7. What final circumstance halted this king’s selfish, boundless ambition and defiance against God? How did his life end, having indulged his lust for glory instead of carrying out the will of God and honoring Him?
Acts 12:21-23 And upon a set day Herod, arrayed in royal apparel, sat upon his throne, and made an oration unto them. 22And the people gave a shout, saying, It is the voice of a god, and not of a man. 23And immediately the angel of the Lord smote him, because he gave not God the glory: and he was eaten of worms, and gave up the ghost.
“… Wild with enthusiasm they [the people] showered adulation upon him, declaring that no mortal could present such an appearance or command such startling eloquence. They further declared that while they had ever respected him as a ruler, henceforth they should worship him as a god….
“Herod knew that he deserved none of the praise and homage offered him, yet he accepted the idolatry of the people as his due. His heart bounded with triumph, and a glow of gratified pride overspread his countenance as he heard the shout ascend, ‘It is the voice of a god, and not of a man.’
“But suddenly a terrible change came over him. His face became pallid as death and distorted with agony. Great drops of sweat started from his pores.
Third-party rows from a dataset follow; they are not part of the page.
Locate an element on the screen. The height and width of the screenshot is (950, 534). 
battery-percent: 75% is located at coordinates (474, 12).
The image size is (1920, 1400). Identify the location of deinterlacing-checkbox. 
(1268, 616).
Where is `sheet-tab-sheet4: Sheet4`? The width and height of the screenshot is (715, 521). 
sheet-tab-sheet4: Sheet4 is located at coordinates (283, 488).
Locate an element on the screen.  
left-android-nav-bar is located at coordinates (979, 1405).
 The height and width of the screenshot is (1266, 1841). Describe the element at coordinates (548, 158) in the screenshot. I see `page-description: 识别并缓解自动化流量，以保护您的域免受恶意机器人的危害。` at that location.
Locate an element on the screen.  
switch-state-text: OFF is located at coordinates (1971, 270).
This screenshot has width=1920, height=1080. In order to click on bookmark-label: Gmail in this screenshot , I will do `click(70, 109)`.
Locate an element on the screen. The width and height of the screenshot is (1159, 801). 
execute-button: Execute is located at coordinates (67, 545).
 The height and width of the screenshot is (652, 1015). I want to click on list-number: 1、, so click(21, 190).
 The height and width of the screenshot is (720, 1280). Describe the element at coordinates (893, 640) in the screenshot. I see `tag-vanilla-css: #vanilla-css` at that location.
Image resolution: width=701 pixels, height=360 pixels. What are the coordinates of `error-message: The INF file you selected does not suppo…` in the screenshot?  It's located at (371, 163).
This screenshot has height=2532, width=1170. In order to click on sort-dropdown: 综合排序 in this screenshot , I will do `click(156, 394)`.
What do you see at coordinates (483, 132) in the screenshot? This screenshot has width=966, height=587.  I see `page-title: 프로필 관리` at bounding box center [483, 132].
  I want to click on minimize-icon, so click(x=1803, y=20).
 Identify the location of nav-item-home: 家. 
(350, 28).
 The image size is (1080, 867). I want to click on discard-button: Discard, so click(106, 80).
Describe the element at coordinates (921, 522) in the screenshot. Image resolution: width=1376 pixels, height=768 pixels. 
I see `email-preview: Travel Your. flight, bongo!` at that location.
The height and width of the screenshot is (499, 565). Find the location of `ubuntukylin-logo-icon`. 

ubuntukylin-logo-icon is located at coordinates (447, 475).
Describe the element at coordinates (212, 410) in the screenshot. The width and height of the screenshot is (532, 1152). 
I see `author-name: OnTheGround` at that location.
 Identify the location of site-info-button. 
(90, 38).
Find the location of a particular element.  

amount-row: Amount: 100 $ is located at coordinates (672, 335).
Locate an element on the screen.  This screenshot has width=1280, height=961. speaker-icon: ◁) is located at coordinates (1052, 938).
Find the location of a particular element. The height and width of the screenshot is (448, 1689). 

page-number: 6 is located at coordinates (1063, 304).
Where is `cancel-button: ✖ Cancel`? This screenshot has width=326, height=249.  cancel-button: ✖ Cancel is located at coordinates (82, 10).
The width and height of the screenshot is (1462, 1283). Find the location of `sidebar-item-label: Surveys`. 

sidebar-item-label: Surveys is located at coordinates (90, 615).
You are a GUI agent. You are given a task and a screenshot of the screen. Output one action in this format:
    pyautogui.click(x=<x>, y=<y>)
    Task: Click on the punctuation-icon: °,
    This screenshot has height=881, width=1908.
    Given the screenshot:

He stood for a moment as if transfixed with pain and terror; then turning his blanched and livid face to his horror-stricken friends, he cried in hollow, despairing tones, He whom you have exalted as a god is stricken with death.” –The Acts of the Apostles, pp. 150, 151.
Thus he who was sentenced to death, lived; and he who thought to live, died. “Whoso diggeth a pit shall fall therein: and he that rolleth a stone, it will return upon him.” Proverbs 26:27.
For additional study
“This demonstration of divine justice had a powerful influence upon the people. The tidings that the apostle of Christ had been miraculously delivered from prison and death, while his persecutor had been stricken down by the curse of God, were borne to all lands and became the means of leading many to a belief in Christ.” –The Acts of the Apostles, p. 152.
“It was Herod Antipas who took part in the trial of Christ, and Herod Agrippa I who put James to death. Agrippa was nephew and brother-in-law of Antipas. Through intrigue he secured the throne of Antipas for himself, and on coming to power pursued the same course toward the Christians that Antipas had followed. In the Herodian dynasty there were six persons who bore the name of Herod. It thus served in a measure as a general title, the individuals being designated by other names, as Antipas, Philip, Agrippa, etc. So we might say czar Nicholas, czar Alexander, etc. In the present instance this use of the term becomes more natural and appropriate inasmuch as Agrippa, when he put James to death, occupied the throne of Antipas, who a little before had been concerned in the trial of Christ; and he manifested the same character. It was the same Herodian spirit, only in another personality, as ‘the dragon’ of Revelation 12:17 is the same as the dragon of verse 3, the real inspiring power in each being the dragon of verse 9. In the one case he works through pagan Rome; in the other, through our own government.” –Early Writings, p. 185 (editors’ note).